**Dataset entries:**
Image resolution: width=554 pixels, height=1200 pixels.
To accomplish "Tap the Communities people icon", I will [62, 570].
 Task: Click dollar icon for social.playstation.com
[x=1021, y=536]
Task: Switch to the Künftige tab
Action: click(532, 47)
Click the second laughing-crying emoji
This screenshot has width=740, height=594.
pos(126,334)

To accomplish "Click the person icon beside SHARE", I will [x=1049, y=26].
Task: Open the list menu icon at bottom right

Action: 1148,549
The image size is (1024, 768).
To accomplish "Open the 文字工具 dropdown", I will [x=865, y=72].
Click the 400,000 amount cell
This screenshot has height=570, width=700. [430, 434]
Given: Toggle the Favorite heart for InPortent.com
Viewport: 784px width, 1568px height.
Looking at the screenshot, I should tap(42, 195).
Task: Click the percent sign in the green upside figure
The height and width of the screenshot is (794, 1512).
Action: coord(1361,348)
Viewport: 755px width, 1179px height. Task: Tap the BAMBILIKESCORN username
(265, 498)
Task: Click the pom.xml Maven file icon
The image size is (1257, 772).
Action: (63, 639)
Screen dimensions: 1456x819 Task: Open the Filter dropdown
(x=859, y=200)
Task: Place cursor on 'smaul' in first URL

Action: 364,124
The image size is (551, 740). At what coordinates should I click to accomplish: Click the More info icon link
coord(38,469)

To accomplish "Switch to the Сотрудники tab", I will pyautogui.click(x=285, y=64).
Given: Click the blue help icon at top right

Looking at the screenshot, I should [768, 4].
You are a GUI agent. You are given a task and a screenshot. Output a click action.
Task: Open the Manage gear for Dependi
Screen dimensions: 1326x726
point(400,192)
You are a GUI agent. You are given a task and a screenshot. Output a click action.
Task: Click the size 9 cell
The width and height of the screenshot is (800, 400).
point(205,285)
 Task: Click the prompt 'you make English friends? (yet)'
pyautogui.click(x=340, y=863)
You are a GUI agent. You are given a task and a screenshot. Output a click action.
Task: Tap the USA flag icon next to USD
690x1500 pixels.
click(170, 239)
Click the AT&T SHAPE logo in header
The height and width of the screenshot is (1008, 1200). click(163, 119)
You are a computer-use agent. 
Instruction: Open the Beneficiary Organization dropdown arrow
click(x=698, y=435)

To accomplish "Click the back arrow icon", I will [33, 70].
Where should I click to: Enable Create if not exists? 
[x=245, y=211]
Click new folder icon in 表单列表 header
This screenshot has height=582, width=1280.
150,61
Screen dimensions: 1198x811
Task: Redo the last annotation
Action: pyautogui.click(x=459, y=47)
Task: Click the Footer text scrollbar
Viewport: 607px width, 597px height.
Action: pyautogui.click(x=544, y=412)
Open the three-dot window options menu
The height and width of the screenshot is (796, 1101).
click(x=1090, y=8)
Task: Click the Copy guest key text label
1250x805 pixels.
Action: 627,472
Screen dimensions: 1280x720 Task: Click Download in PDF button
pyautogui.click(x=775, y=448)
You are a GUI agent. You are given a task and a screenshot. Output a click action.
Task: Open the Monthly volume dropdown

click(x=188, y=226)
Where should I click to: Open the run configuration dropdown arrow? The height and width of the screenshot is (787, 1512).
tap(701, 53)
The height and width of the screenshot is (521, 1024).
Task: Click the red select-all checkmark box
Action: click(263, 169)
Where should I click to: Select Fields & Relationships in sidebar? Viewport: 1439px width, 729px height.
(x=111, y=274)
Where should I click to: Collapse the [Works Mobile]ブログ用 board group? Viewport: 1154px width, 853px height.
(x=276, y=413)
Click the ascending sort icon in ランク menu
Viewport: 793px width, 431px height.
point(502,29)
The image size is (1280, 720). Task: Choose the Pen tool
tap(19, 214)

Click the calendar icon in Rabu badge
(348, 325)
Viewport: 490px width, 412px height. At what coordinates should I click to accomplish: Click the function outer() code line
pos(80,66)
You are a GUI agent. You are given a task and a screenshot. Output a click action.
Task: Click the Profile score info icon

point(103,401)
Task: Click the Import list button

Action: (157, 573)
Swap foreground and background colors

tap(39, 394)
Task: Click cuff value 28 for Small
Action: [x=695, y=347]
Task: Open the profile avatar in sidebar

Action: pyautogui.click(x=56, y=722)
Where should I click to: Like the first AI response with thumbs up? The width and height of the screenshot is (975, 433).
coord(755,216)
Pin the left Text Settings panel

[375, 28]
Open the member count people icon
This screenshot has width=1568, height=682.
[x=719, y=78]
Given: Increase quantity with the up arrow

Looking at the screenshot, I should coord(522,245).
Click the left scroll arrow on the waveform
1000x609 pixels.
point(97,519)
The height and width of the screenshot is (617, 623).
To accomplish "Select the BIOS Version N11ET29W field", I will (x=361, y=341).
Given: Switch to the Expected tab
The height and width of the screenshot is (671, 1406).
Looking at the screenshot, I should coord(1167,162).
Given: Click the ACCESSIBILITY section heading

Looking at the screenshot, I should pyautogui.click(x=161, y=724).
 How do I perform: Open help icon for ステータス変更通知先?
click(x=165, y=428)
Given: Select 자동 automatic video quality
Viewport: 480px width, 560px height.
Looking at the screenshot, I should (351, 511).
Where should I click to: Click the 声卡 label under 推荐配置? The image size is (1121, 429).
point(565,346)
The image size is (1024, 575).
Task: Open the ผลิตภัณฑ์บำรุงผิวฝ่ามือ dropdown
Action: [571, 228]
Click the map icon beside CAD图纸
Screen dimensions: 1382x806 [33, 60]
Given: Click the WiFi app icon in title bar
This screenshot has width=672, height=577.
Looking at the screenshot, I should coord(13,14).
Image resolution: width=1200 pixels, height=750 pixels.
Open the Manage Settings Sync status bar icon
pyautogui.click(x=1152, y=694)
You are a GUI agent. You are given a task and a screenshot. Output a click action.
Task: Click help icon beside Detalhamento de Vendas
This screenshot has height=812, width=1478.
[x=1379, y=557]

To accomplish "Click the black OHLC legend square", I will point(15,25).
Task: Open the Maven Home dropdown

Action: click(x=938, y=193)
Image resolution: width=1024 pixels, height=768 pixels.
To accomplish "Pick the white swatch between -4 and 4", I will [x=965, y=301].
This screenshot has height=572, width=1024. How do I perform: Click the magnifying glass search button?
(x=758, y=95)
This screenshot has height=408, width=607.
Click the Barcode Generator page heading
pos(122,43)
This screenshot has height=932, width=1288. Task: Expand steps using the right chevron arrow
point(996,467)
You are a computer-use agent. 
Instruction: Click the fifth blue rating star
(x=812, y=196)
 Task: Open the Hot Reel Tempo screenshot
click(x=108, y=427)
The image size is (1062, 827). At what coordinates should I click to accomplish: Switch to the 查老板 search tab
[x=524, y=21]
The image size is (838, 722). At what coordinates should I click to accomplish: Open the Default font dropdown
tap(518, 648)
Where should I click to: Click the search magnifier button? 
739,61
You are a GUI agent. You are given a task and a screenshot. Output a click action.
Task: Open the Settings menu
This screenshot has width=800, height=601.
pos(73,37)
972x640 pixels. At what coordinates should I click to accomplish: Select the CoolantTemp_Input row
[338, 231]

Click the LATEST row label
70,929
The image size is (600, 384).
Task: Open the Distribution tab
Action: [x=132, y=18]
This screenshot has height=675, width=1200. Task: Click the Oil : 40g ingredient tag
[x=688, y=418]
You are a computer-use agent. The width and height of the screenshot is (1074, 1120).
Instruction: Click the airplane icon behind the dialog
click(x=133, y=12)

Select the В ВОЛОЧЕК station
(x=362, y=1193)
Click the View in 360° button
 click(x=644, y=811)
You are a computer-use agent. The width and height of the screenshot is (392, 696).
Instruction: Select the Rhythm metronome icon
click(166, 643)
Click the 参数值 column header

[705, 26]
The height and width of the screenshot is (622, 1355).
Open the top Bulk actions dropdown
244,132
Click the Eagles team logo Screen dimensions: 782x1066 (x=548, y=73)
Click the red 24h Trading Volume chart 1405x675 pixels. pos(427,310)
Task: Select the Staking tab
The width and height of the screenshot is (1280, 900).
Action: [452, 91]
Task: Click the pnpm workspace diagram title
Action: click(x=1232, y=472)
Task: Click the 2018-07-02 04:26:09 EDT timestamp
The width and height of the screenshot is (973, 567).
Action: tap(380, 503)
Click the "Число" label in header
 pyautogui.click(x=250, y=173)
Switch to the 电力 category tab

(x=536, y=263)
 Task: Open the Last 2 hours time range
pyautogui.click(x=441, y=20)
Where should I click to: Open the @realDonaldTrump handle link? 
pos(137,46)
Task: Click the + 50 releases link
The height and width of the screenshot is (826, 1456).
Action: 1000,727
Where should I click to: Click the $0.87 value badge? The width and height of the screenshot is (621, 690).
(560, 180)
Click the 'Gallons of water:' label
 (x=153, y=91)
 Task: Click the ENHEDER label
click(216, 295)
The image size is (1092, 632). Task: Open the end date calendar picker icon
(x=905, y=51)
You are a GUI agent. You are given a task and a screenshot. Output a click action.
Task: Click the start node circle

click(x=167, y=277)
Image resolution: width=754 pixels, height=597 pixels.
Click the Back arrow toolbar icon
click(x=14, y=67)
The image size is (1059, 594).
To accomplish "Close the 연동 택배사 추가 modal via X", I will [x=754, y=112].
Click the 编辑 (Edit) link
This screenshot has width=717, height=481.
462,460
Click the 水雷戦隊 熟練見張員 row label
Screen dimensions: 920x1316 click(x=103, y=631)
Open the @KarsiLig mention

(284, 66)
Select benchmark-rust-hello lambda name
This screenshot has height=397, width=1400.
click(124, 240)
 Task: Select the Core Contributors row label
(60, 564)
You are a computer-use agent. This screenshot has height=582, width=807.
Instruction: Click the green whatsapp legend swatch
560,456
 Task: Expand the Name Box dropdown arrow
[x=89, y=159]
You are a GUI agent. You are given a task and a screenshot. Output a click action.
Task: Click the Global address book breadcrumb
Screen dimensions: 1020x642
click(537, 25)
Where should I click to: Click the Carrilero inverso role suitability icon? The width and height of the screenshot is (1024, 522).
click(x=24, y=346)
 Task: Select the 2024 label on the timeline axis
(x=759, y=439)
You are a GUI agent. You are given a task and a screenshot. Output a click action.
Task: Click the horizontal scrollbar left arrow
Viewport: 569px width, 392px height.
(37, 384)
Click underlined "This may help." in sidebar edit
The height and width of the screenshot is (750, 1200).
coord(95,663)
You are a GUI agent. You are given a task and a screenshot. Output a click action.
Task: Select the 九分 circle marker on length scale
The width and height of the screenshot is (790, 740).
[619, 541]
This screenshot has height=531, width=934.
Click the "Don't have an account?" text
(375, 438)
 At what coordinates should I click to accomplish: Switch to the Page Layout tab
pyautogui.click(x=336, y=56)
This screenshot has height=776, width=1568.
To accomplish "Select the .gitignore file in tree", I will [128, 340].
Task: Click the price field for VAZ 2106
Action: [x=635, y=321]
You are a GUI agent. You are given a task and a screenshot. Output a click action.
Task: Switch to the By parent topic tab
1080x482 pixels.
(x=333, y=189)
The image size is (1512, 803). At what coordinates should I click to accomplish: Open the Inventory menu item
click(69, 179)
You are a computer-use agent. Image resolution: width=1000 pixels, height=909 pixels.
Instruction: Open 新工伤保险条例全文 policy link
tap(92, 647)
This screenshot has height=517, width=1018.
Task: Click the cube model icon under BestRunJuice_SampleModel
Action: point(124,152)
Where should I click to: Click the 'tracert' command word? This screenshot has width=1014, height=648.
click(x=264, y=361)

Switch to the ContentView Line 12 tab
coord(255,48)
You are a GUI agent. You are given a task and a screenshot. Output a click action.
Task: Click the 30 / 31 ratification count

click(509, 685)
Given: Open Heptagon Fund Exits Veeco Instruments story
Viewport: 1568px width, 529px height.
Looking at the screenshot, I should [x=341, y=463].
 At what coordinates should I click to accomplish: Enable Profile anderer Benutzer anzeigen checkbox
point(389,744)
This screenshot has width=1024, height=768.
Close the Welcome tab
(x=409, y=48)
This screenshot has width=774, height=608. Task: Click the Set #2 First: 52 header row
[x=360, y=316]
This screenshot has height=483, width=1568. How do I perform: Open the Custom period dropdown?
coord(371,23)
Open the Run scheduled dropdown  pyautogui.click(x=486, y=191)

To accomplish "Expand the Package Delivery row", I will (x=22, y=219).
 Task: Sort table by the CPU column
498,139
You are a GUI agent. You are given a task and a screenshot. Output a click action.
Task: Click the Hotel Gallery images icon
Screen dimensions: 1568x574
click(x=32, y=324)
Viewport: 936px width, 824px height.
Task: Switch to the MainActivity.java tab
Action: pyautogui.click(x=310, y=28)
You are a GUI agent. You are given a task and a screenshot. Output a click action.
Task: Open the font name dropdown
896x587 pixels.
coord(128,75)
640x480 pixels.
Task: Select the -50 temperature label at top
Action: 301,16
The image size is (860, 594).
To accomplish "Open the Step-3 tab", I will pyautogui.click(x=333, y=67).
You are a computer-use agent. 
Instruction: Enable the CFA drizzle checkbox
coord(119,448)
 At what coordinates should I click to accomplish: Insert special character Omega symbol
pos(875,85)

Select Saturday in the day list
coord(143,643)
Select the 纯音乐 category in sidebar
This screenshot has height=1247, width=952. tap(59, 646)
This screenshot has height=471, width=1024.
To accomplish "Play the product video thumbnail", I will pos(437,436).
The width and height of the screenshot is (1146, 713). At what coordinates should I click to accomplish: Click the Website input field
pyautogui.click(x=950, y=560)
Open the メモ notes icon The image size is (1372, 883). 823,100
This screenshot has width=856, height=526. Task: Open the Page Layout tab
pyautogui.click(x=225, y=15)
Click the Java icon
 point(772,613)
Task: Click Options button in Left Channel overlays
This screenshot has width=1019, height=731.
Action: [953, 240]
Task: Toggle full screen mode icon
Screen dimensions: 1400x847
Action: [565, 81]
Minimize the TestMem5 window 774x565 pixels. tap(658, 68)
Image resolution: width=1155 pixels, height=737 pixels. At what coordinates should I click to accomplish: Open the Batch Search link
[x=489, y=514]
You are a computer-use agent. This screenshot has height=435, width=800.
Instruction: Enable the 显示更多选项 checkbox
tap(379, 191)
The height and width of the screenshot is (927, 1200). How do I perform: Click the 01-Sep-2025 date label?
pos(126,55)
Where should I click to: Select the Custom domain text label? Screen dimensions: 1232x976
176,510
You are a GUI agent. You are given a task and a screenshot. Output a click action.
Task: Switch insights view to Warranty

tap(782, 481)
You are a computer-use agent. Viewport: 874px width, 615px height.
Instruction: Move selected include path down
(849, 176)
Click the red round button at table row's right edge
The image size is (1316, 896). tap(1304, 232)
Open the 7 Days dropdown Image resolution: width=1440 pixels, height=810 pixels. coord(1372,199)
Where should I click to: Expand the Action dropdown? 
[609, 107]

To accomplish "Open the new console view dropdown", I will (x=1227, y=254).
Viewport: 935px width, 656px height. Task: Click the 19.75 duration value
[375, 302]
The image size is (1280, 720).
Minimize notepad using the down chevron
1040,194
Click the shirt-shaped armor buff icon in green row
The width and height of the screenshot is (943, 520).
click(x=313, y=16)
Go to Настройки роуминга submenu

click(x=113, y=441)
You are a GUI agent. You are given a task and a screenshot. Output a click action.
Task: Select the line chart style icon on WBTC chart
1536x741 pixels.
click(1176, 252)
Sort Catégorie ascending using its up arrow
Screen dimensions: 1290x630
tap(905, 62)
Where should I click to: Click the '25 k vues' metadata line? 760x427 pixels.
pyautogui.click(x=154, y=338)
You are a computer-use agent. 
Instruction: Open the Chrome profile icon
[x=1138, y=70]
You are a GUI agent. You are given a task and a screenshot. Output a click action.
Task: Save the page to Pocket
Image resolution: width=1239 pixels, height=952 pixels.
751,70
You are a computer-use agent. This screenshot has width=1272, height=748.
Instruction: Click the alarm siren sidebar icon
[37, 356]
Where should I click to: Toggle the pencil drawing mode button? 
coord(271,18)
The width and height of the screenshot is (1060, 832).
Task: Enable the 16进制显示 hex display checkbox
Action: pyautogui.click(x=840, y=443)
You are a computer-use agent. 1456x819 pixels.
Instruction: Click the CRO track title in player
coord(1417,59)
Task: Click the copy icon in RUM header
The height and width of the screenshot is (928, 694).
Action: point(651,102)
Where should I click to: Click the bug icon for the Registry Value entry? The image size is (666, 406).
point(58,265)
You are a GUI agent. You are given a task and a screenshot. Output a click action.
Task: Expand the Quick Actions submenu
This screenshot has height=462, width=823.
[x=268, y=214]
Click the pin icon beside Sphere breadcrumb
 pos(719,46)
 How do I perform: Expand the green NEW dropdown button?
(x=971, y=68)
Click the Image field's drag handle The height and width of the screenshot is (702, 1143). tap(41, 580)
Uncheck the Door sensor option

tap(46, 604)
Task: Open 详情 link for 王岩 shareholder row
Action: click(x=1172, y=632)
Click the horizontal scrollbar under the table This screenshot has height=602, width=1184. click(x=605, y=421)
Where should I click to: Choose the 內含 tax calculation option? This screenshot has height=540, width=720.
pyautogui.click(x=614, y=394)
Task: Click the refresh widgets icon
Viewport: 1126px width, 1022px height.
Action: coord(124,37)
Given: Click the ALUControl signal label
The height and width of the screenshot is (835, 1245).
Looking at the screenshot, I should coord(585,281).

**Your objective:**
For the records above, state the count of lines where "scrollbar" appears, without any other text.

**Exercise response:**
3